Renaissance humanist literature is replete with such moments of bibliophilic transcendence, from Petrarch carrying his copy of Augustine to the top of Mount Ventoux to the scene described by the whores in Aretino’s Ragionamenti of young gallants clustering beneath a young woman’s window with their copies of Petrarch. Newly liberated from monastic library shelves where they were often literally kept chained by monks, books became mobile, personal possessions, which their owners used to define themselves. As Grafton felicitously puts it, humanists personalized their books the way California teenagers of the 1950s personalized their cars, by systematically annotating as they read. Annotations themselves became a quasi-formal literary genre, with Montaigne’s marginal responses to Plutarch and Guicciardini being including in his famous Essays.

The reach of the humanistic revolution that Grafton and his fellow early Renaissance scholars have chronicled was greatly aided by the invention of the printing press somewhere around 1440 by the German printer Johannes Gutenberg. The printing press made possible the spread of humanistic scholarship and Protestant individualism, which combined to shape modern reading habits by diffusing relatively cheap copies of books to relatively large numbers of people. Martin Luther, the father of the Protestant churches, proclaimed printing to be “the ultimate gift of God,” while John Foxe, author of the widely printed Foxe’s Book of Martyrs, gave thanks for what he called the “divine and miraculous invention of printing.”

Yet regardless of the growing number of printing presses in Europe, and the importance of printed material in both spreading and combatting the new Protestant faith, reading remained an activity restricted to an elite. The historian Rolf Engelsing estimates that in Germany around 1500 somewhere around 3%-4% of the population could read, while David Cressy estimates the English literacy rate during the 16th century being somewhere around 10% for men and 1% for women. In Venice in 1587, 26% of boys and 1% of girls attended schools in which they were taught to read.

So how did these early modern readers, however few or numerous, actually read? The sermons and pamphlets that made up a large proportion of printed matter in the first two centuries after the printing press was invented seem to be more scripts than texts, intended to be read aloud to audiences that were mostly composed of illiterates. Sounding not unlike the Catholic Church leaders he so fervently opposed, the Puritan leader John Calvin told the printer Jacques Roux of Geneva that he was reluctant to have his sermons printed because of the confusion that would be engendered by the differences between the written and the spoken word. The emphasis of the new churches on catechisms further underlines the continuing importance of orality even among Protestants. Yet simply by holding books in their hands, and enshrining them in their homes, Protestants and their children were being prepared for lives as readers in a way that Christians of previous generations were not.

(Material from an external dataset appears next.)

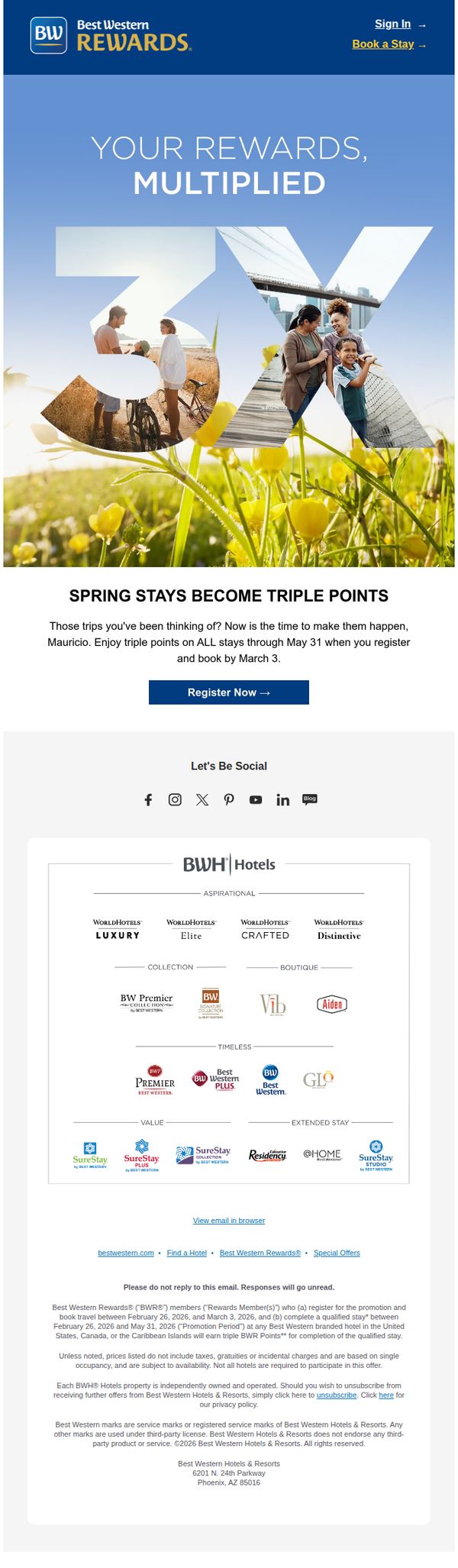This screenshot has height=1568, width=458.
Task: Click the SureStay Plus brand logo
Action: [142, 1156]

The Catholic Church understood the nature and the size of the threat to its authority posed by the practice of private reading. By the Council of Trent in 1546, at which the Catholic Church recognized the Latin Vulgate Bible as the one true version of Scripture, the threat posed by the proliferation of printed books being read in private was clear. “No one, relying on his own skill, shall—in matters of faith, and of morals,” the Church proclaimed, “presume to interpret the said sacred Scripture” contrary to the Church. In 1564, the Church launched the index of prohibited books while warning that only “learned and pious men” should be allowed to read the Bible in translation; laymen would still be allowed to read the Bible in Latin. In 1593, Pope Clement, a staunch opponent of disinformation, withdrew permission for laymen of whatever levels of piety to read the Bible at all, a prohibition that lasted until the middle of the 18th century.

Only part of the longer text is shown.